Author: Anne Rowe, Tom Williamson

Price: £18.99 (free postage)

"

“The University of Hertfordshire has become an important publisher of landscape studies. Their distinctive black and white jackets now raise expectations of ground-breaking work in this field, and - with their reasonable prices – they populate many university reading lists. Like many good publishers (and indeed good universities), they have sought to build links with communities in which they sit, through imprints aimed specifically at the local market, and UHP have published ‘‘Hertfordshire Publications’’ for many years. Some of these books justify a more than local audience and Rowe and Williamson’s offering is one of these.”

-David Stocker,
International Journal of Regional and Local History

About the book

More than three decades after the publication of Lionel Munby's seminal work The Hertfordshire Landscape, Anne Rowe and Tom Williamson have produced an authoritative new study, based on their own extensive fieldwork and documentary investigations, as well as on the wealth of new research carried out over recent decades by others – both into Hertfordshire specifically, and into landscape history and archaeology more generally.

  • More about the book

    The authors examine in detail the historical processes that created the county's modern physical environment, discussing such things as the form and location of settlements; the character of fields, woods and commons; and the distinctive local forms of churches, vernacular houses, and great mansions, along with their associated parks and gardens.

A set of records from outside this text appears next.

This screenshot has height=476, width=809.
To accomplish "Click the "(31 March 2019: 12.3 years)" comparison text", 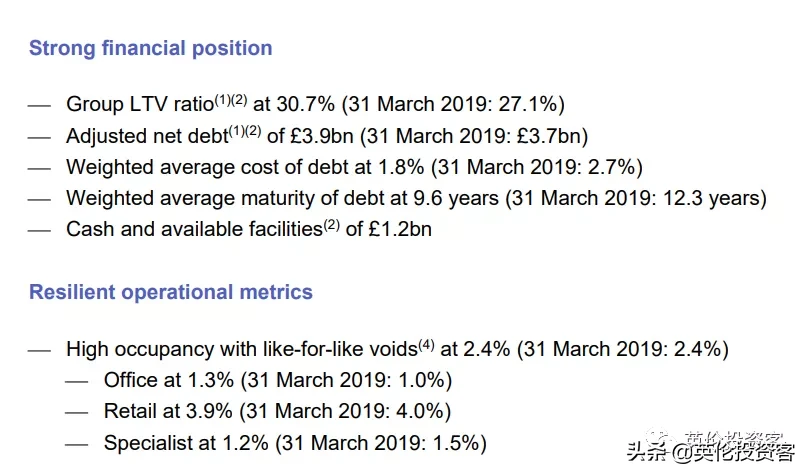I will point(638,198).
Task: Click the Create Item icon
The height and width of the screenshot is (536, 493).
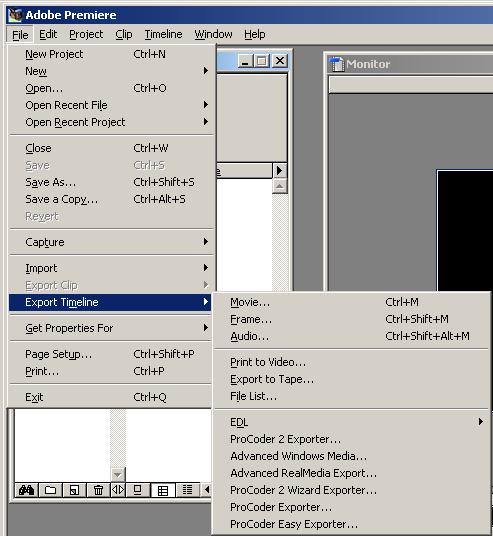Action: tap(74, 490)
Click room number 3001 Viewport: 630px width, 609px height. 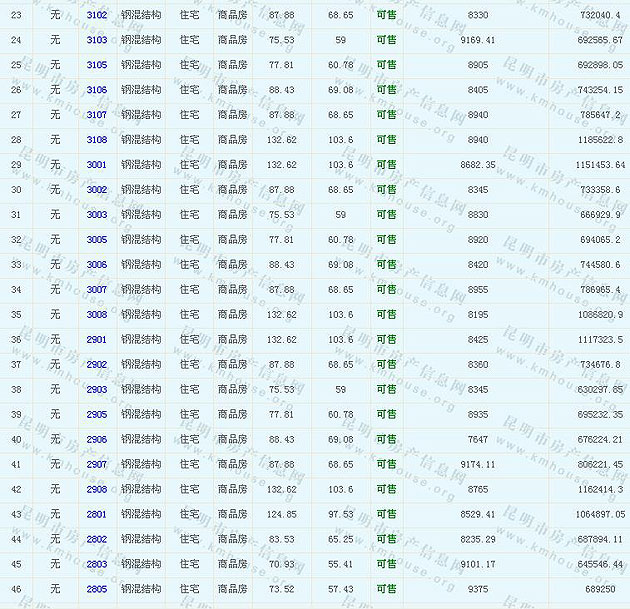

    Both the rural landscape and that of Hertfordshire's towns and suburbs have their particular stories to tell, and the book reveals how the landscape is itself an important source of information about the past.

    The great diversity of Hertfordshire's landscapes makes it a particularly rewarding county to study. Dividing the county into four broad regions – the 'champion' countryside in the north, the Chiltern dip slope to the west, the fertile boulder clays of the east and the heavy, unwelcoming London Clay in the south – the authors show how, in the course of the middle ages, natural characteristics influenced the development of land use and settlement to create a range of distinctive landscapes.

    Change was small-scale and piecemeal and the development of the medieval environment organic and gradual. The authors argue that even the layout of the county's medieval towns was usually the consequence of gradual growth, rather than of deliberate 'planning'.

    Variations in farming economies, in patterns of trade and communication, as well as in the extent of London's influence, all added to this variety in the course of the post-medieval centuries, and the authors track Hertfordshire's continuing evolution right through to the twenty-first century.

  • Read a sample chapter

    Read an extract from Hertfordshire

  • About the Author/s:

    Anne Rowe

    Anne Rowe is a landscape historian and the author of Medieval Parks of Hertfordshire (reprinted 2019). She co-ordinates the research work of the Hertfordshire Gardens Trust.

    An active researcher of the Hertfordshire landscape, Anne has contributed several entries to the county’s Historical Atlas (2011) and lectures on various aspects of landscape and garden history.

    She has co-ordinated the Research Group of the Hertfordshire Gardens Trust since 1998 and represents the Trust on the executive committee of the Hertfordshire Association for Local History.

    Anne is an active member of the Braughing Archaeology Group, helping with field-walking surveys. She also takes a keen interest in the natural environment and regularly contributes to national bird and bat surveys.


    Tom Williamson

    Tom Williamson is Professor of Landscape History at the University of East Anglia. He has written widely on landscape archaeology, agricultural history, and the history of landscape design.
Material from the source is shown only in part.